In the rows from the line containing "Screen dimensions: 1456x833" through the end of the rows, replace "gear" with "cog" and change nothing else. Write out only those lines, without the pictures.
[BEGIN Stored rows]
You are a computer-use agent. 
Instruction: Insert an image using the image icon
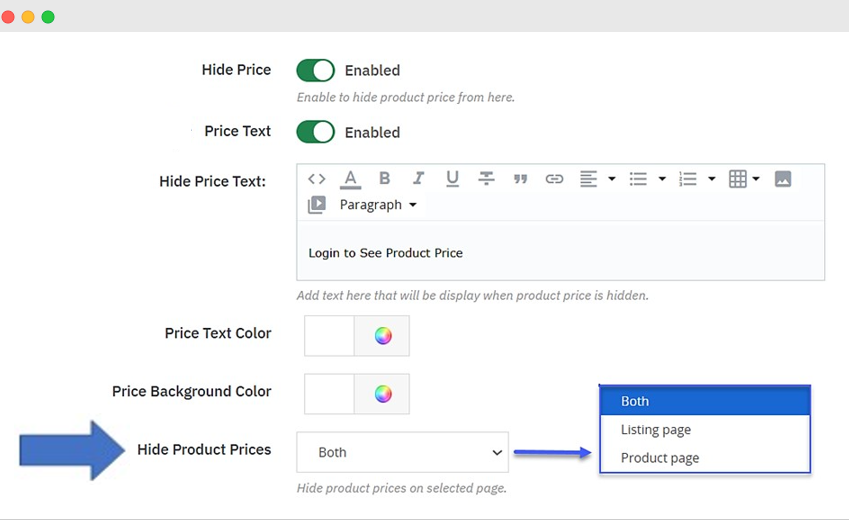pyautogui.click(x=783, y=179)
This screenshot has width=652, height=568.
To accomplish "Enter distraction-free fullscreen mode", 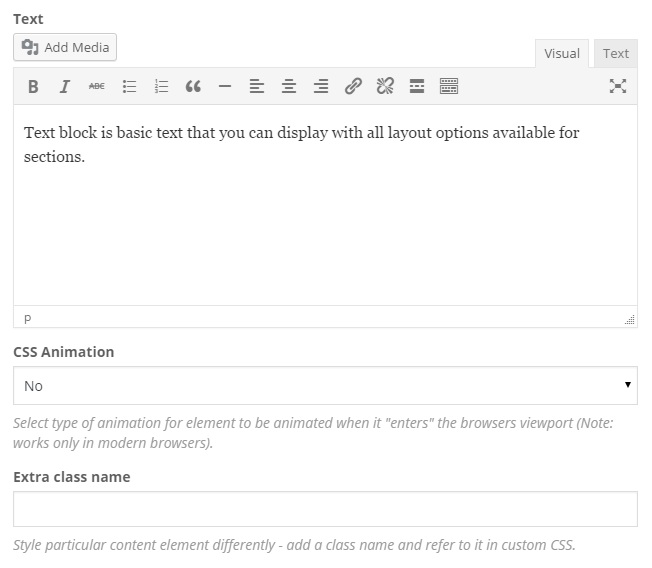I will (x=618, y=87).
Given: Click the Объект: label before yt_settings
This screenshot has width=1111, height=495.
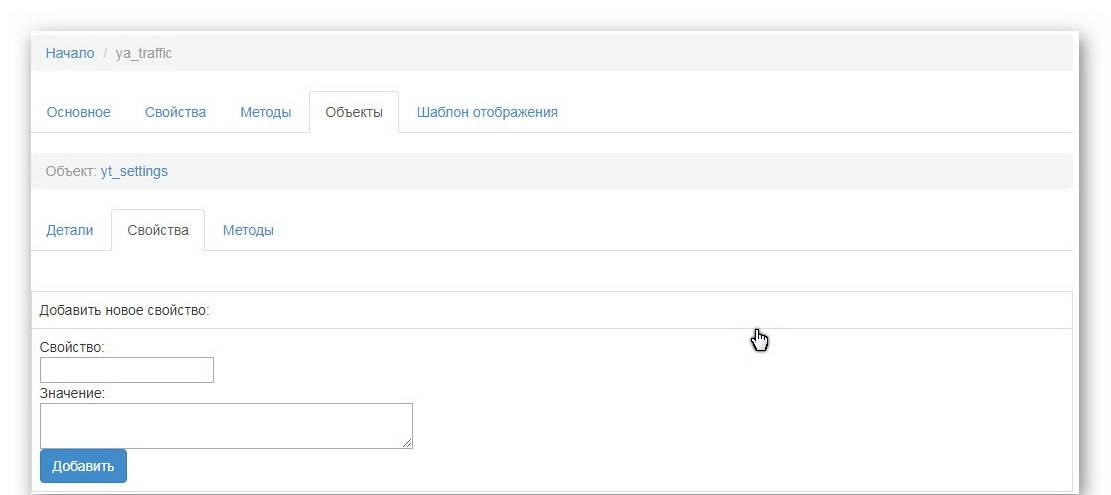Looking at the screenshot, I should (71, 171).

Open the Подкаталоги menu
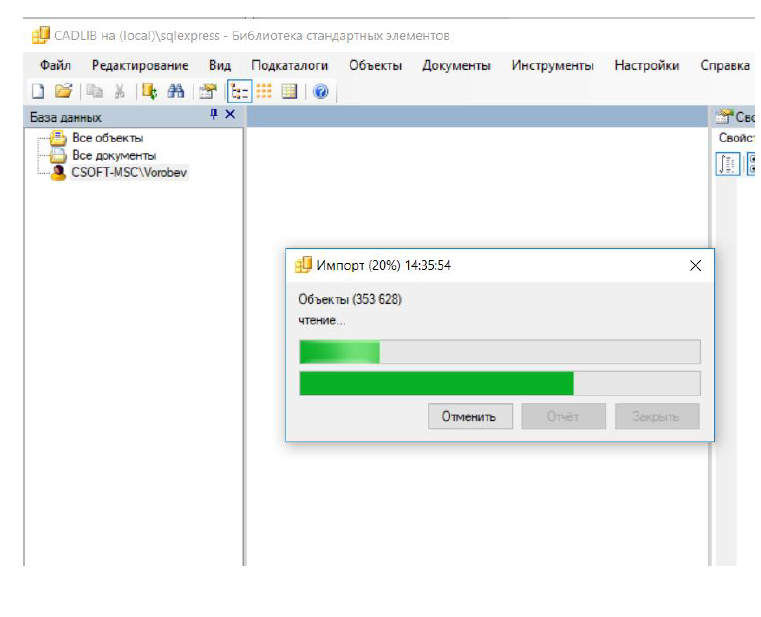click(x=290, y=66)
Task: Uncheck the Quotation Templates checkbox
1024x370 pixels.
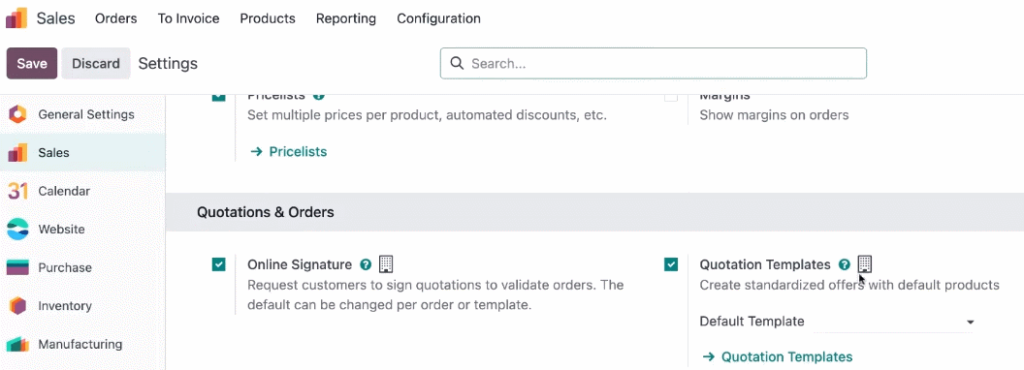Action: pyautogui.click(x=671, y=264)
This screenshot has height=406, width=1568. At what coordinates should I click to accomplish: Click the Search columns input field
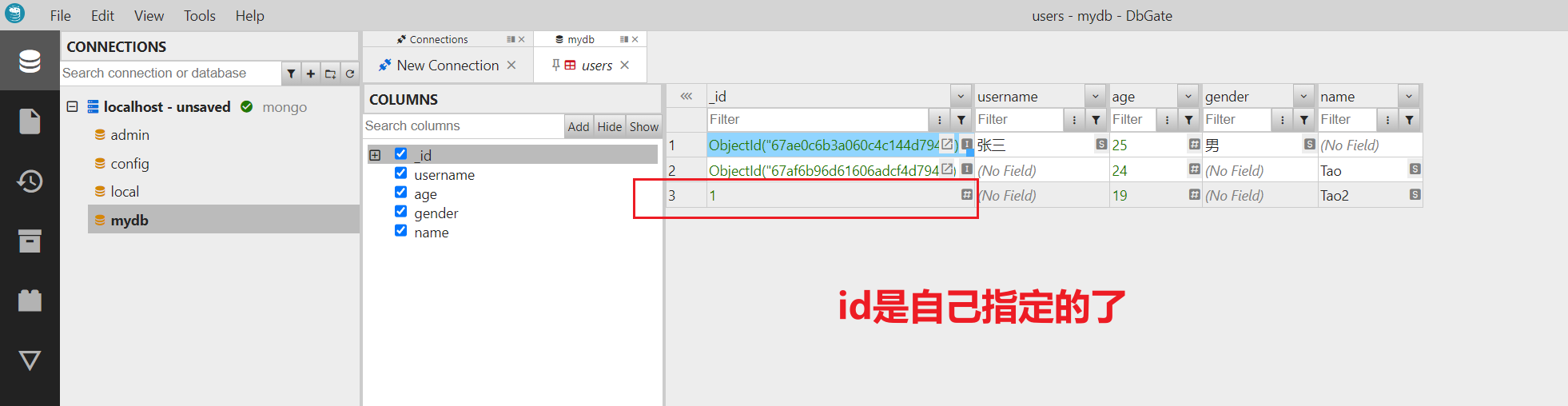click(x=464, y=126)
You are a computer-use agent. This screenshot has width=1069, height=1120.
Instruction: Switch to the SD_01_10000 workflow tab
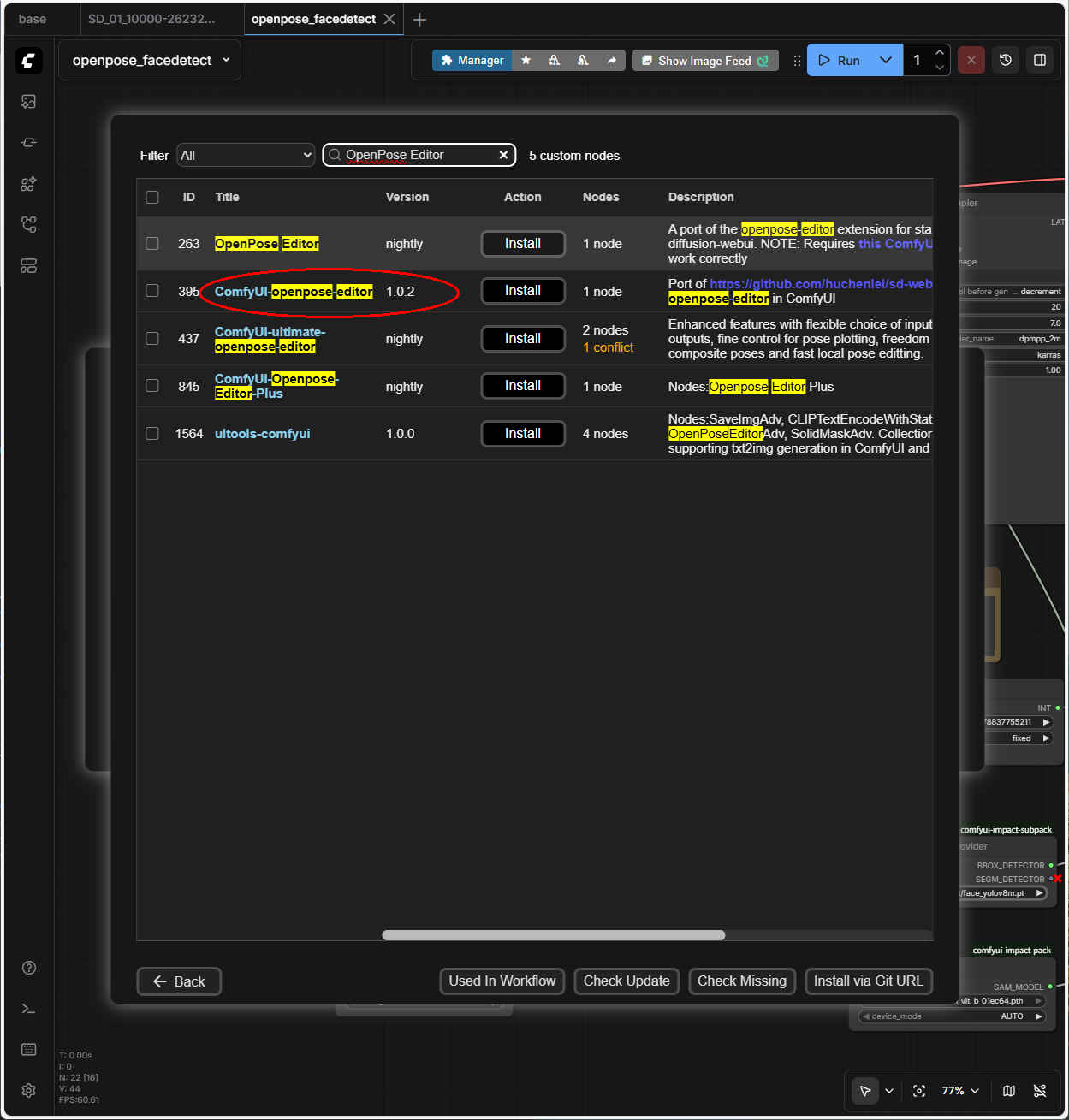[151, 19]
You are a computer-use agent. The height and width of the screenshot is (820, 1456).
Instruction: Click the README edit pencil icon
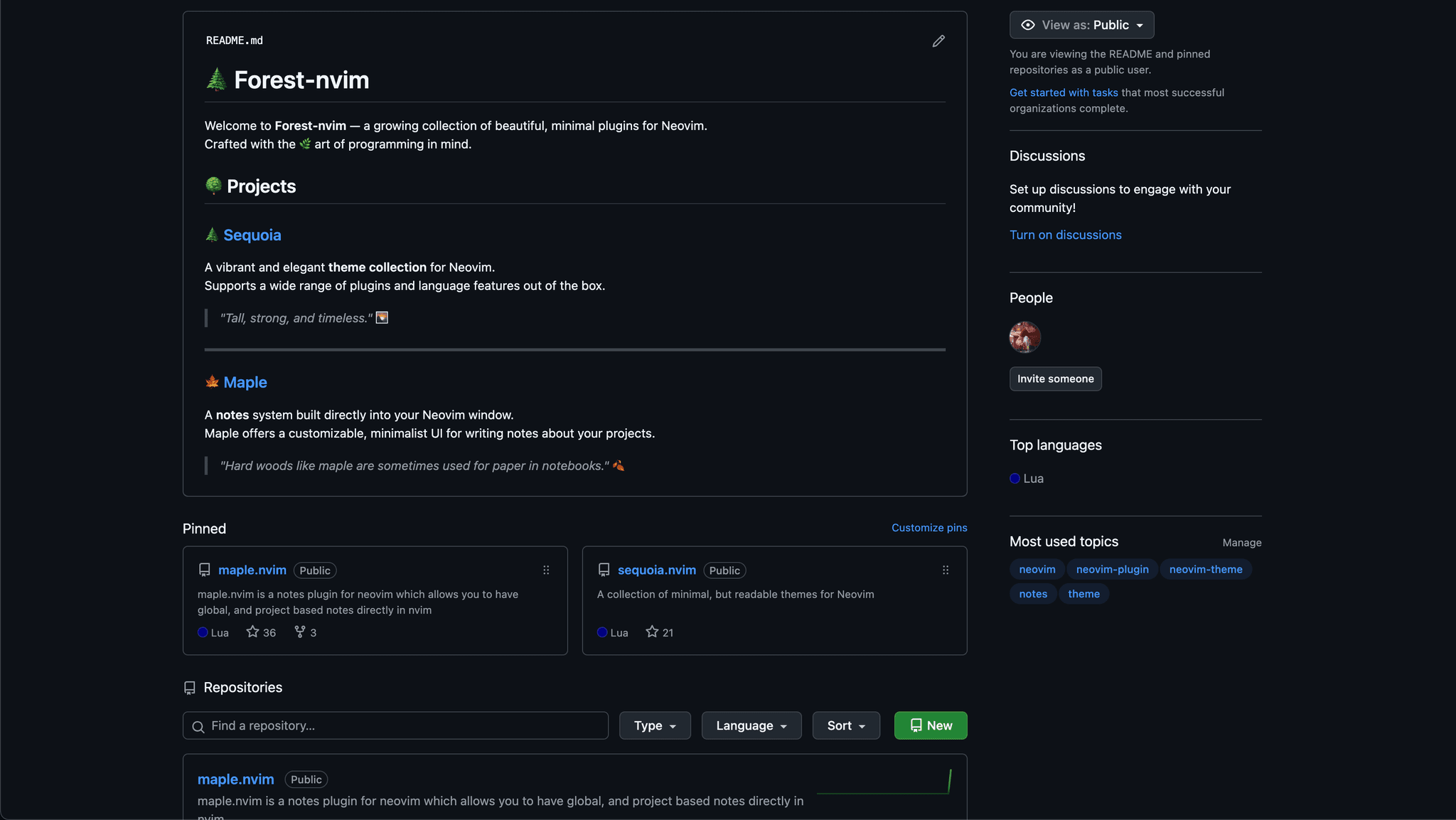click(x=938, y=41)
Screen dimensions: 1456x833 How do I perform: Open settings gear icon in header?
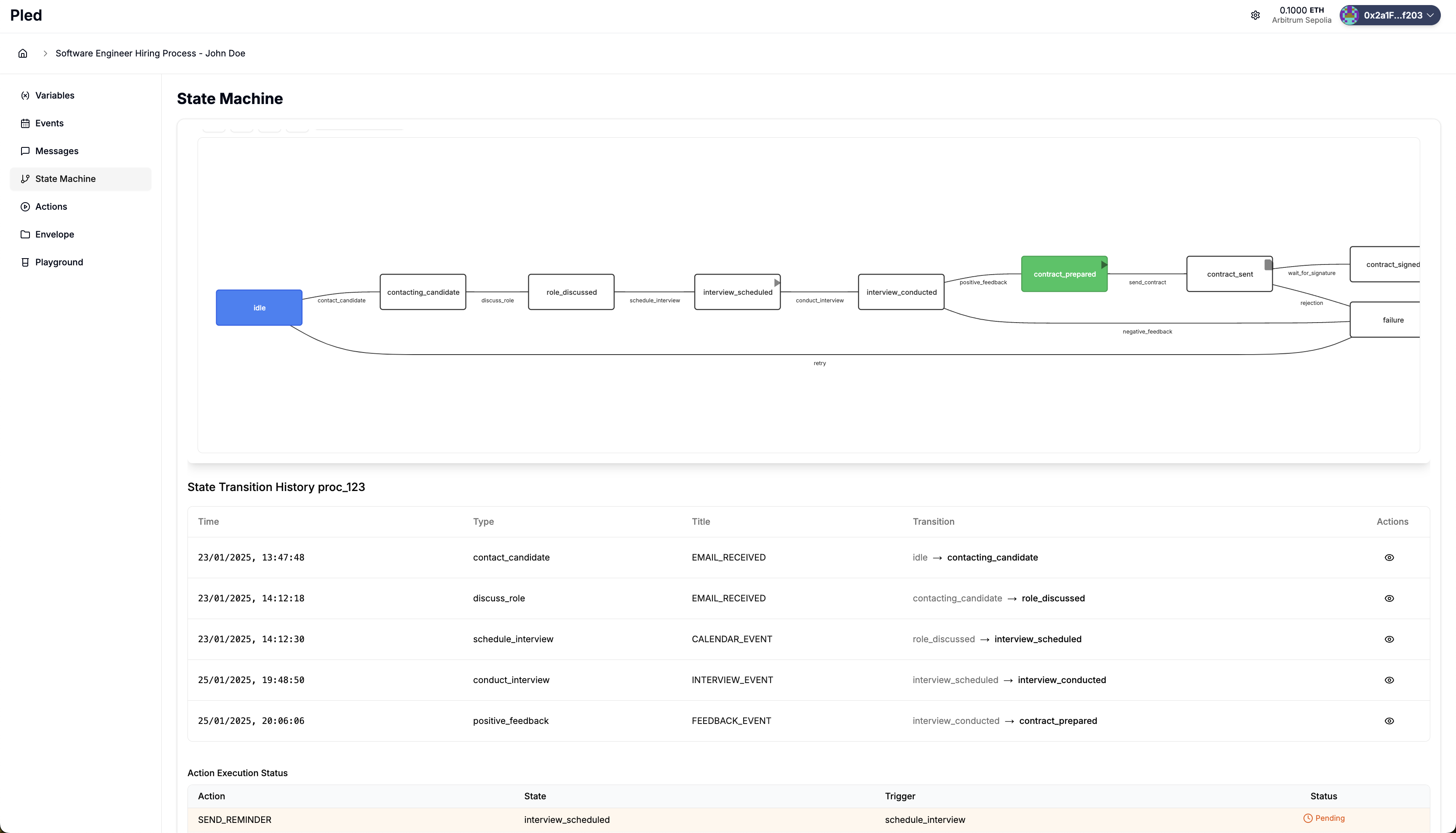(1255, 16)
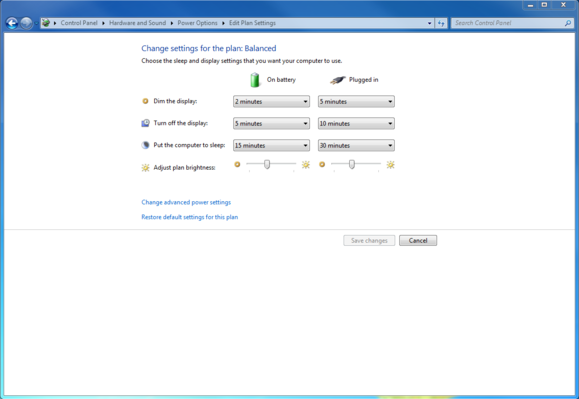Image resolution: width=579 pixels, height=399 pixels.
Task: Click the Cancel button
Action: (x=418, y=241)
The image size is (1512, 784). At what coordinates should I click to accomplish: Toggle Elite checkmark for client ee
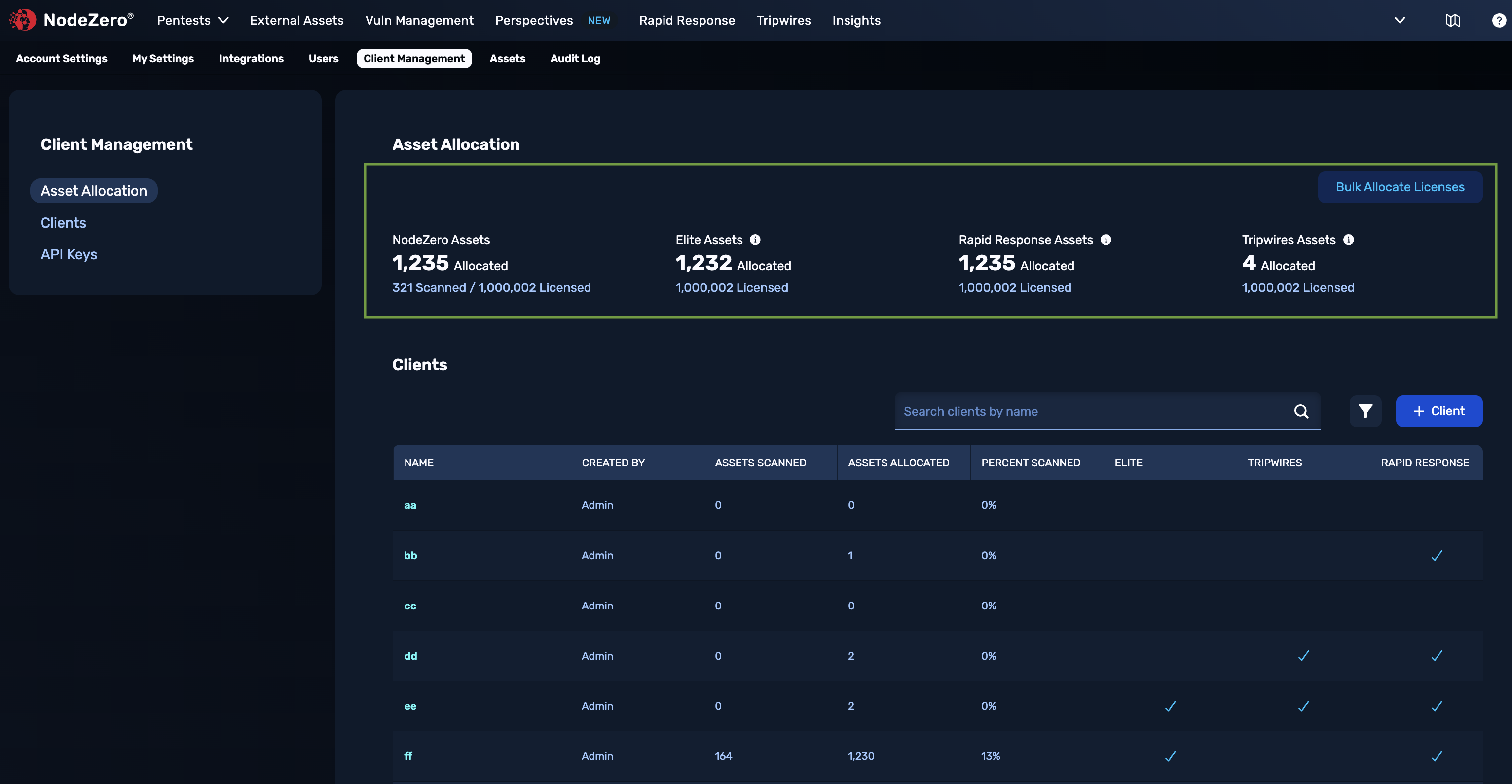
[END Stored rows]
Written answer —
Screen dimensions: 1456x833 How do I perform: Open settings cog icon in header?
(1255, 16)
Image resolution: width=579 pixels, height=399 pixels.
Task: Click the Cancel button
Action: (x=418, y=241)
The image size is (1512, 784). At what coordinates should I click to accomplish: Toggle Elite checkmark for client ee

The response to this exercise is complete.